WHAT IS ASKED: Can you format the lines as a numbered list, starting with the line containing "Select the Zoom" and going on through the line containing "Action: click(x=189, y=46)", leaving out any blank lines?
• • •
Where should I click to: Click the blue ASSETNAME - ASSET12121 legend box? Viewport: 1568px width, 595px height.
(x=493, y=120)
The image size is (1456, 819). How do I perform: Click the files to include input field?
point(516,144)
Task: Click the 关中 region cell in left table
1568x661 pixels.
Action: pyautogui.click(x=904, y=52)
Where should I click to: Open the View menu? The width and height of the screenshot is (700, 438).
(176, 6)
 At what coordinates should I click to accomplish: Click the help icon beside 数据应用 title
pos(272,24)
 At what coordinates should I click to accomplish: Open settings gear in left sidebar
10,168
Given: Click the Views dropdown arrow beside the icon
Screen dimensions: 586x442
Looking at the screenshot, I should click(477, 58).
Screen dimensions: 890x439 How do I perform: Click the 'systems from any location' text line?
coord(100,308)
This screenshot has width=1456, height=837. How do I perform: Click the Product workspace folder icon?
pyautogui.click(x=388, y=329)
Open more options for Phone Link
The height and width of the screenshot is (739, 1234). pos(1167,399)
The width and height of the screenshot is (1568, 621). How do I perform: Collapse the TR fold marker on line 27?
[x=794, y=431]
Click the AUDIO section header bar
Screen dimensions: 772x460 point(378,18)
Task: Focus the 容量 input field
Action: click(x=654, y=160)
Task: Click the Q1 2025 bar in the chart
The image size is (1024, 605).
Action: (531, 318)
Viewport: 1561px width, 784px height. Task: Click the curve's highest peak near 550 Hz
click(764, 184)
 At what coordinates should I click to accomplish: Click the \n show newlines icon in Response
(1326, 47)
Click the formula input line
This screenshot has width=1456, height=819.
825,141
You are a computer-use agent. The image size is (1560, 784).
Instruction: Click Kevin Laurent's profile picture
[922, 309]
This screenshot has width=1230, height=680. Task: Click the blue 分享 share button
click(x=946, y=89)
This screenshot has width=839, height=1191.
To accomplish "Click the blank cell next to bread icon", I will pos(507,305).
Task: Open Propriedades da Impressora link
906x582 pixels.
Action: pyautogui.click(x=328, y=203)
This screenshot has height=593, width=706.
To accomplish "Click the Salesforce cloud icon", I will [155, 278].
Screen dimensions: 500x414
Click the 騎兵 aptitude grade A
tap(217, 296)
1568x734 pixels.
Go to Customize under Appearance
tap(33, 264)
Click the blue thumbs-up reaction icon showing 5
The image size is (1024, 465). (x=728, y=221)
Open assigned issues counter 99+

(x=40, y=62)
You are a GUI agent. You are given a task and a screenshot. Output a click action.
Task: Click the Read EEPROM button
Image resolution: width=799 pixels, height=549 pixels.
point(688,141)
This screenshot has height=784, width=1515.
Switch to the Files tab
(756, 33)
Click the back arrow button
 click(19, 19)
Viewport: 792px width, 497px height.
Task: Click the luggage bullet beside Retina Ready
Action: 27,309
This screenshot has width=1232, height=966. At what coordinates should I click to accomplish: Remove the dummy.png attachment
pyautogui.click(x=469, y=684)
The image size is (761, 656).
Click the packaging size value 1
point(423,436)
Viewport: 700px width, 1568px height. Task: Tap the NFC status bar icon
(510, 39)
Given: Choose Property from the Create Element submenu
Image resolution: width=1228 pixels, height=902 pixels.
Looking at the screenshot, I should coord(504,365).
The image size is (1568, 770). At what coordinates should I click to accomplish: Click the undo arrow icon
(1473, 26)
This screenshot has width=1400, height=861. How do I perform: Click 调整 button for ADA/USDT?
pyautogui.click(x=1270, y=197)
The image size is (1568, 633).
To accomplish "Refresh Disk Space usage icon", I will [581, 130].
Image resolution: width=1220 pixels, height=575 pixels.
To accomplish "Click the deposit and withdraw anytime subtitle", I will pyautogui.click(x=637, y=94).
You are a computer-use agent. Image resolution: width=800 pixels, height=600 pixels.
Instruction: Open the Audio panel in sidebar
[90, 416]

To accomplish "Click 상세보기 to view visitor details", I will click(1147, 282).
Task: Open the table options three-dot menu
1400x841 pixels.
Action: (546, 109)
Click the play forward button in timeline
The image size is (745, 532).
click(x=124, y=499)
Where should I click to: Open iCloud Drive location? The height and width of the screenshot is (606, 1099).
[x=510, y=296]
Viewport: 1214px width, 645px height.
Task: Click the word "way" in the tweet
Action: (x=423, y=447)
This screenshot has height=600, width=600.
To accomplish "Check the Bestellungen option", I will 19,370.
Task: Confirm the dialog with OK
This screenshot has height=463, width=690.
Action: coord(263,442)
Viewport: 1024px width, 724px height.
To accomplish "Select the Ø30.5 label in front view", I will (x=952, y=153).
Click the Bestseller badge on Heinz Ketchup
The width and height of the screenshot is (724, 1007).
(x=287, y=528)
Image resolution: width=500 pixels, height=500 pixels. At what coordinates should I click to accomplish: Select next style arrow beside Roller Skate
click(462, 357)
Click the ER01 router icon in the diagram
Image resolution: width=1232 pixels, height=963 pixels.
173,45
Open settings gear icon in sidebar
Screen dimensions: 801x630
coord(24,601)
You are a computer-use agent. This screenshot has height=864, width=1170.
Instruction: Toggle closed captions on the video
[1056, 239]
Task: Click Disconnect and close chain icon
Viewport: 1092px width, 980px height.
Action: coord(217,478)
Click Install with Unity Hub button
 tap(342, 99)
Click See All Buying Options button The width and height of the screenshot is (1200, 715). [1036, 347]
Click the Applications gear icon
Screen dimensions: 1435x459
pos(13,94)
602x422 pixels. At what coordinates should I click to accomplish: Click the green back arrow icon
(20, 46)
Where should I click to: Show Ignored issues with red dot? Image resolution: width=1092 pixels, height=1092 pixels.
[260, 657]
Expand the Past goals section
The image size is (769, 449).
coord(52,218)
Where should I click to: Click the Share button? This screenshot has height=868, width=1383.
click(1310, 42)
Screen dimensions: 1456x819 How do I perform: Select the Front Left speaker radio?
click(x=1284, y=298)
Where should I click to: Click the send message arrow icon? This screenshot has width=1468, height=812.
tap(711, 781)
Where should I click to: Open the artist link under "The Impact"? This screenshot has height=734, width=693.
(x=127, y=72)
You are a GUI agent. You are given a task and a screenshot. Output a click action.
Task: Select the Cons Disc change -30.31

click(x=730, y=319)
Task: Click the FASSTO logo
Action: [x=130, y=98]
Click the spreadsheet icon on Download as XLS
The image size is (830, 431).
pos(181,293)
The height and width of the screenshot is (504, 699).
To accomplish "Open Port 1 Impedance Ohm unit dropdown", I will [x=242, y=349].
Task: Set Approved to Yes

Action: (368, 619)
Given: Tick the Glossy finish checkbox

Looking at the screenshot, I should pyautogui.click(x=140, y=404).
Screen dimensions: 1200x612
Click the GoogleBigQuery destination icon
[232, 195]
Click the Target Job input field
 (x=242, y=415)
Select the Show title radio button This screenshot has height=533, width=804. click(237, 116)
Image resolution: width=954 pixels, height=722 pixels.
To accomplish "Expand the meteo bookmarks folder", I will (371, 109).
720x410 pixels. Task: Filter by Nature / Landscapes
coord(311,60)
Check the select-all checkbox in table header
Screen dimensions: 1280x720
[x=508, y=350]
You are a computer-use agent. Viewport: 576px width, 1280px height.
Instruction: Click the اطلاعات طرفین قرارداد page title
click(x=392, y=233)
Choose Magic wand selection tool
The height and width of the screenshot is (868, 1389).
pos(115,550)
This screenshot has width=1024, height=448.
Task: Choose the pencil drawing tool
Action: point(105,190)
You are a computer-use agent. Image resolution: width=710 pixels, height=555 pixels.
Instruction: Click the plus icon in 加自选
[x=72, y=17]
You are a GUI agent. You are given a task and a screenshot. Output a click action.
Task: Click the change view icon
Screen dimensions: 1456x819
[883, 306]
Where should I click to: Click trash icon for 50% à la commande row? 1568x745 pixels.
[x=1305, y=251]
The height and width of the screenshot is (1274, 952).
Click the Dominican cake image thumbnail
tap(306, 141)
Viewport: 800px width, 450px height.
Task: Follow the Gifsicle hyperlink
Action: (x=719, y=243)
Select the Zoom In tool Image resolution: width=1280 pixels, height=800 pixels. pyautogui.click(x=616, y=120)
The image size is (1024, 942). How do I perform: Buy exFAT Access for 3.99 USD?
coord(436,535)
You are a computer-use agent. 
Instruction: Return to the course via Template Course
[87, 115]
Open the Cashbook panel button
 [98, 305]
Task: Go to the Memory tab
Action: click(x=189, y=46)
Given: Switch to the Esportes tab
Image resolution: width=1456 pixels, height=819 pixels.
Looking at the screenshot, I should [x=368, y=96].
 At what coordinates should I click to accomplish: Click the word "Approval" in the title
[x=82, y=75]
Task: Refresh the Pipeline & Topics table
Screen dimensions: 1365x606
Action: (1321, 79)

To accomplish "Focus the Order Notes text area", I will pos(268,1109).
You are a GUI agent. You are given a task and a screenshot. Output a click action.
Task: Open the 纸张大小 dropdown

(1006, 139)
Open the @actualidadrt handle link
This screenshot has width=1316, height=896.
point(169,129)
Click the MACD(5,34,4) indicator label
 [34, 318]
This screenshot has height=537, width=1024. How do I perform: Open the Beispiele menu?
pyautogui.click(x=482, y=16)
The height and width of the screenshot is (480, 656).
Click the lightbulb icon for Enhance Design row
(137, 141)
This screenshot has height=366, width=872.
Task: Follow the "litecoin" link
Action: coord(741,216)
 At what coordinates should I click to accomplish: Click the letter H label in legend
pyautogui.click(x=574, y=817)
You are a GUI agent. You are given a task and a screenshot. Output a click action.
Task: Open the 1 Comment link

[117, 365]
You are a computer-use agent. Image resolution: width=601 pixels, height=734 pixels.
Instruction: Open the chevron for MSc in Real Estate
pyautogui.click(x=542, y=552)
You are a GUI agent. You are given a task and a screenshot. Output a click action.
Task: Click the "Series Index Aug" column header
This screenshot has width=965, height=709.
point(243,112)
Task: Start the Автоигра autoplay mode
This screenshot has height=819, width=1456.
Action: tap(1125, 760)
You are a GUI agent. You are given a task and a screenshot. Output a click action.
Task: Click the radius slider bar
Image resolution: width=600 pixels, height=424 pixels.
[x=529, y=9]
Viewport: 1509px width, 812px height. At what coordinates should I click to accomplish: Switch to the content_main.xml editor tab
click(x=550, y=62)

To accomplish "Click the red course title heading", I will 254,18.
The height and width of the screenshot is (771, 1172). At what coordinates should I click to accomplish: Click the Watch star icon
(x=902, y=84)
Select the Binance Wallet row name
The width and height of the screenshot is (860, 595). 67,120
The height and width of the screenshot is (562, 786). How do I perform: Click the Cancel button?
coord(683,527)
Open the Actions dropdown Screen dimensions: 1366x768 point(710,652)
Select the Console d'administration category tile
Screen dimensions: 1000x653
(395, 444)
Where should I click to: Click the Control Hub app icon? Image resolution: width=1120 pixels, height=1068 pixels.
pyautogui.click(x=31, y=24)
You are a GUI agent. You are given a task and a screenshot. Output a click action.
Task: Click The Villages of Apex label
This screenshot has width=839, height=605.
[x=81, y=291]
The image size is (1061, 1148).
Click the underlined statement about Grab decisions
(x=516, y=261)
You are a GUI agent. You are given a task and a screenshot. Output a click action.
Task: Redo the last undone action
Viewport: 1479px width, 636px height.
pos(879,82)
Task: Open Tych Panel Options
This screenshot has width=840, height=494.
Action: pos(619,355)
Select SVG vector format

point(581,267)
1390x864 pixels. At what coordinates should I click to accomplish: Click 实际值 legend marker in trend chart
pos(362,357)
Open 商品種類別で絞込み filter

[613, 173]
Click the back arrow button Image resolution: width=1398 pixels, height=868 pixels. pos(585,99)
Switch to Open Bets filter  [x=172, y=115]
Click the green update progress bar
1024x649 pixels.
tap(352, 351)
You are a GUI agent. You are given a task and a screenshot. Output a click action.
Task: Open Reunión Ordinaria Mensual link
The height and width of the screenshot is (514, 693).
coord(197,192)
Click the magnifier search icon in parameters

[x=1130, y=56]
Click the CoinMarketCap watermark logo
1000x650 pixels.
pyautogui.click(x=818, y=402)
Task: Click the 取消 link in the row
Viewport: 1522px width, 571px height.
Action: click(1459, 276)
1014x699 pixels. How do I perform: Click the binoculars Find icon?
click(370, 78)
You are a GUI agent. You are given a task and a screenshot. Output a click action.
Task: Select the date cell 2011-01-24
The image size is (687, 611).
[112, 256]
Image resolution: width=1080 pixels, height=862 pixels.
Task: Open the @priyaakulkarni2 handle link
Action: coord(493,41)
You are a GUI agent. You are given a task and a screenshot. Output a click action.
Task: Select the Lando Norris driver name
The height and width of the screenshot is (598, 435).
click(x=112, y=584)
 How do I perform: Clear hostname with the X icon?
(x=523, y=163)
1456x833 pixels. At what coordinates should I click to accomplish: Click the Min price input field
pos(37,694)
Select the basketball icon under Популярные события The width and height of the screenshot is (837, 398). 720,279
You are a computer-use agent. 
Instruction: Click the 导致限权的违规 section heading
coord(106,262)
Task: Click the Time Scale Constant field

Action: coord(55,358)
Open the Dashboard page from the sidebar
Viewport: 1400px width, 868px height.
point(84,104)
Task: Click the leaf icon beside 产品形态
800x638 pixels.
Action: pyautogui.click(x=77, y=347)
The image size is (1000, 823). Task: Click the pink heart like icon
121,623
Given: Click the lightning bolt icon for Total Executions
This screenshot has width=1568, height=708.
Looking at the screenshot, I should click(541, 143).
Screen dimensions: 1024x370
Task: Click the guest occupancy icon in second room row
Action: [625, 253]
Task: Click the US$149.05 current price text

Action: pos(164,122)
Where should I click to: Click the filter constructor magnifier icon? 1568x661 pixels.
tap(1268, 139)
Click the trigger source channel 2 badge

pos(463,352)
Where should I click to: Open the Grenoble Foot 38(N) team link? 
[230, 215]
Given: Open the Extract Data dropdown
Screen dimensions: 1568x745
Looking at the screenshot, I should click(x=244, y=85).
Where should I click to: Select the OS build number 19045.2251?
• • •
SOLUTION:
1. Select the Zoom In tool Image resolution: width=1280 pixels, height=800 pixels. pyautogui.click(x=616, y=120)
2. The image size is (1024, 942). How do I perform: Buy exFAT Access for 3.99 USD?
3. coord(436,535)
4. You are a computer-use agent. 
5. Instruction: Return to the course via Template Course
6. [87, 115]
7. Open the Cashbook panel button
8.  [98, 305]
9. Task: Go to the Memory tab
10. Action: click(x=189, y=46)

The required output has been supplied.